Martin P. Mintchev, Marlena G. Deneva, Bogdan I. Aminkov, Michel Fattouche, Orly Yadid-Pecht, Robert C. Bray

Research output: Contribution to journalArticlepeer-review

5 Scopus citations


Invasive surgical procedures for gastric volume reduction or bypass have been considered the most effective approach to sustainable long-term weight reduction. However, non-invasive techniques for dynamic volume reduction from inside the stomach are lacking. The aim of this study was to propose temporary, permeable, controllable pseudobezoars for non-invasive, long-term sustainable gastric volume reduction and to test them in pilot human studies. Permeable sac-like carriers made from biocompatible and biodegradable material were filled with expandable superabsorbent fiber and polymer granules. The implements were designed to prevent the expulsion of the pseudobezoars through the pylorus for a controlled time period. The pseudobezoars were administered transorally to two human patients (2M, 78.9 kg/174 cm, girth 88.1 cm, and 89.7 kg/175, girth 95.2 cm). Body weight dynamics, girth, level of satiety, stools, bowel regularity and notable side effects were monitored in three distinct 1 month periods: baseline, therapy and washout. Sonographic verification of the presence of pseudobezoars in the stomachs of both subjects was performed at the end of the therapy month and was repeated at the end of the washout period to examine the clearance of the implements. During the therapy month, both individuals exhibited significant weight and girth reduction (p < 0.05), and substantially increased satiety levels. The patients retained their bowel regularity and did not report any notable side effects. The temporary pseudobezoars were clearly noticeable sonographically in both patients at the end of the therapy month and cleared after its discontinuation.
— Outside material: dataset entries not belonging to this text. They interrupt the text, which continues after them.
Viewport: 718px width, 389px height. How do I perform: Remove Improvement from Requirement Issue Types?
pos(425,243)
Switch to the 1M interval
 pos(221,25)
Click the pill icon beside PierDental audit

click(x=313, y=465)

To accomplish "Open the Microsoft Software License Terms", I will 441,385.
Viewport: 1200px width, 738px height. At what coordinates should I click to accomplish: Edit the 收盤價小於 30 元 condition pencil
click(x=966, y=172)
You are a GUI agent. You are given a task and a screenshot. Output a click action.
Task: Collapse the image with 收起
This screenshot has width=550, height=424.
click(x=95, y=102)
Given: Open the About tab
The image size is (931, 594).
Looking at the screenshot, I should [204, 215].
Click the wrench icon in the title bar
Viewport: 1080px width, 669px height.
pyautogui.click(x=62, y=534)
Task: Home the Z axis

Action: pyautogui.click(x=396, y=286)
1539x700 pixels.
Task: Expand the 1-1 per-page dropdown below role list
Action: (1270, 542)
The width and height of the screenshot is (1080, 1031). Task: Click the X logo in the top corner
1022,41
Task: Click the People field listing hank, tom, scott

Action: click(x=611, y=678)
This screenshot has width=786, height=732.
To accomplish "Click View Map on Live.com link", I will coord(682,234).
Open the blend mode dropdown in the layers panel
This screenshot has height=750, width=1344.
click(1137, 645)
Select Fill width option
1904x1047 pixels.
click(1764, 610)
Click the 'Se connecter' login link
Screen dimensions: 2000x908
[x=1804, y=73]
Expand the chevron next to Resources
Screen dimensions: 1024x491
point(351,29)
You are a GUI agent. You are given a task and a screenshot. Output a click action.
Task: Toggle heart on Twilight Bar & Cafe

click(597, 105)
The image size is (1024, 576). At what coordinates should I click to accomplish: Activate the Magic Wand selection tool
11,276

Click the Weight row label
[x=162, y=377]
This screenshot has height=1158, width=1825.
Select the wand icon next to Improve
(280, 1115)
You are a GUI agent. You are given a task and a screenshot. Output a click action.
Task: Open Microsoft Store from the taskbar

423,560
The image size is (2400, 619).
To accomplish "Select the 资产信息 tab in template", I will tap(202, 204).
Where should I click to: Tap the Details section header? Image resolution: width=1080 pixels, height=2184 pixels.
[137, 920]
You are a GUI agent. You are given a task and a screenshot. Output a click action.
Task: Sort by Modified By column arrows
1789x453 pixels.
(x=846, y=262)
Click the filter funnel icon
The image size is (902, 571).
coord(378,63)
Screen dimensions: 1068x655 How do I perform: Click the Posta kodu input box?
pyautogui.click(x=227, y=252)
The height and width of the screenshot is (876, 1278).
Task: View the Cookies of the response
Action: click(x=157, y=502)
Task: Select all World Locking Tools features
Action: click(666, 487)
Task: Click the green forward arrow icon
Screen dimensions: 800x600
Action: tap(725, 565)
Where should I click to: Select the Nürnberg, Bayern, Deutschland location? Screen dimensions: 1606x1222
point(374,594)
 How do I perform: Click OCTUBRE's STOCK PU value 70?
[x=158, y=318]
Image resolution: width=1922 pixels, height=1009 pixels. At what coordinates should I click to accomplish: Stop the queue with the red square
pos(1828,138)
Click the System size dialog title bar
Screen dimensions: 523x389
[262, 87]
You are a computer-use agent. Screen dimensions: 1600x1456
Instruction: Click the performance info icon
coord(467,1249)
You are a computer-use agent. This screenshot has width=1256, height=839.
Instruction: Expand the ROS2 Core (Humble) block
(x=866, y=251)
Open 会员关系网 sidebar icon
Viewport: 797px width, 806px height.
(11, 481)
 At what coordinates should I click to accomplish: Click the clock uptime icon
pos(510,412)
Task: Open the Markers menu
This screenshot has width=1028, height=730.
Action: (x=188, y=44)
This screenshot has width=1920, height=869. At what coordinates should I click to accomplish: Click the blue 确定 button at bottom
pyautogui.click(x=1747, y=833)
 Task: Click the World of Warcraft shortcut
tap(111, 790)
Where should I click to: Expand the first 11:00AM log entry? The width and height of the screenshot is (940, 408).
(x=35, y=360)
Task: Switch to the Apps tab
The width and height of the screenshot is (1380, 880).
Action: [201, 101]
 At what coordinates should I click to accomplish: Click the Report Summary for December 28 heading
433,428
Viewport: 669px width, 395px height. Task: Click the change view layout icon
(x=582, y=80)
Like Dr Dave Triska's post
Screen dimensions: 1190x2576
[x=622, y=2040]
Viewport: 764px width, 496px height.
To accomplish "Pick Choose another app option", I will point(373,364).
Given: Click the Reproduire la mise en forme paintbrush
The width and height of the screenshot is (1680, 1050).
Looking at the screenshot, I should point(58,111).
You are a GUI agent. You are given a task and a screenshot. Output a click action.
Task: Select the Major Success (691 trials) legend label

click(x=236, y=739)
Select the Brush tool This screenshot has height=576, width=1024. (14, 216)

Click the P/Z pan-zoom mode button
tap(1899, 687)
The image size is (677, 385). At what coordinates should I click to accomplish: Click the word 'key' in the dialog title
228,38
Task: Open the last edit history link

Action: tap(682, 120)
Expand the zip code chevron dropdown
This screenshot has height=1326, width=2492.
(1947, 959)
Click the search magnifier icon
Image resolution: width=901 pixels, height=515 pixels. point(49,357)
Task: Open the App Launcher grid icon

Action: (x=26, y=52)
Controllable temporary pseudobezoars were designed and tested in pilot studies.

Original languageEnglish
Pages (from-to)131-144
Number of pages14
JournalPhysiological Measurement
Issue number2
StatePublished - 1 Jan 2010
Externally publishedYes


  • Bariatric surgery
  • Besoars
  • Food intake
  • Gastric volume reduction
  • Obesity
  • Satiety

ASJC Scopus subject areas

  • Biophysics
  • Physiology
  • Biomedical Engineering
  • Physiology (medical)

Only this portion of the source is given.